▶ _ABOUT THIS TASK_
According to the text on the Tax Court filing deadline, which law added the exception for jurisdictional dismissals?

Second, the Ninth Circuit raised a problem with section 7459(d) if the filing deadline is not jurisdictional. Tilden had not discussed this section. Section 7459(d) provides that dismissals from the Tax Court in deficiency cases uphold the deficiency on the merits, except in cases where the dismissal is for lack of jurisdiction. The Ninth Circuit noted the long-standing belief of the courts (which it imputed to Congress) that the jurisdictional dismissal exception allowed a person who had filed a late Tax Court petition to later pay and sue for a refund, without having a res judicata issue of a merits finding from the prior Tax Court dismissal. The Ninth Circuit did not want to undermine that judicial understanding, though I would note that the exception for jurisdictional dismissals was added by the Revenue Act of 1928, and Congress nowhere explained why the jurisdictional exception was being adopted. Dismissals can be for lack of jurisdiction on ground other than untimeliness – e.g., a petition (1) filed challenging the validity of the notice of deficiency, (2) filed by the wrong taxpayer, or (3) filed by the right taxpayer, but who lost corporate capacity or who filed during a bankruptcy stay.

Third, the Ninth Circuit noted the long-standing judicial interpretations of section 6213(a)’s filing deadline being jurisdictional. The Ninth Circuit wrote,

As noted earlier, the circuits have uniformly adopted a jurisdictional reading of § 6213(a) or its predecessor since at least 1928. See supra at 20. Congress presumptively “‘legislates against the backdrop of existing law,’” Parker Drilling Mgmt. Servs., Ltd. v. Newton, 139 S. Ct. 1881, 1890 (2019) (citation omitted), and despite multiple amendments to the Code (including two substantial overhauls in 1954 and 1986), Congress has never seen fit to disturb this long-settled understanding of § 6213(a). Cf. Fort Bend County v. Davis, 139 S. Ct. 1843, 1849 (2019) (“[T]he Court has stated it would treat a requirement as jurisdictional when a long line of Supreme Court decisions left undisturbed by Congress attached a jurisdictional label to the prescription.” (cleaned up)).

Slip op. at 25-26. In response, I would point out (as the Harvard clinic told the court) that the Supreme Court has never ruled one way or the other on whether the deficiency filing deadline is jurisdictional and has 7 times (most recently in the above quote from Fort Bend) stated that the stare decisis exception from the current treatment of claims processing rules (including filing deadlines) as not jurisdictional only applies to a long line of Supreme Court opinions. Reed Elsevier, Inc. v. Muchnick, 559 U.S. 154, 173-174 (2010) (Ginsburg, J, concurring, joined by Stevens and Breyer, JJ.) (“[I]n Bowles and John R. Sand & Gravel Co. . . . we relied on longstanding decisions of this Court typing the relevant prescriptions ‘jurisdictional.’ Amicus cites well over 200 opinions that characterize § 411(a) as jurisdictional, but not one is from this Court. . . .”; emphasis in original; citations omitted). All the opinions on which the Ninth Circuit relies are opinions of lower courts. Sigh.

Finally, in prior posts, I have mentioned the CDP case dismissed for late filing for lack of jurisdiction that is before the Eighth Circuit, Boechler, P.C. v. Commissioner, Eighth Circuit Docket No. 19-2003. In that case, the parties are litigating whether the CDP Tax Court filing deadline at section 6330(d) is still jurisdictional and not subject to equitable tolling. Oral argument occurred in Boechler the day before the Ninth Circuit ruled in Organic Cannabis. The day Organic Cannabis was issued, the DOJ immediately brought the opinion to the attention of the Eighth Circuit through an FRAP 28(j) letter.

[Stored data entries]
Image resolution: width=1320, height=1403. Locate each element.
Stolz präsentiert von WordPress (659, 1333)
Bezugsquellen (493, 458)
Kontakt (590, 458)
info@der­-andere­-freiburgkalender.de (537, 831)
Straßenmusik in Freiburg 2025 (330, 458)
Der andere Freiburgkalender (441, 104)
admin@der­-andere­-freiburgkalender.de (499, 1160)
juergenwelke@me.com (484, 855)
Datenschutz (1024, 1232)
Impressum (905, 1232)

▶ _WRITTEN RESPONSE_
The Revenue Act of 1928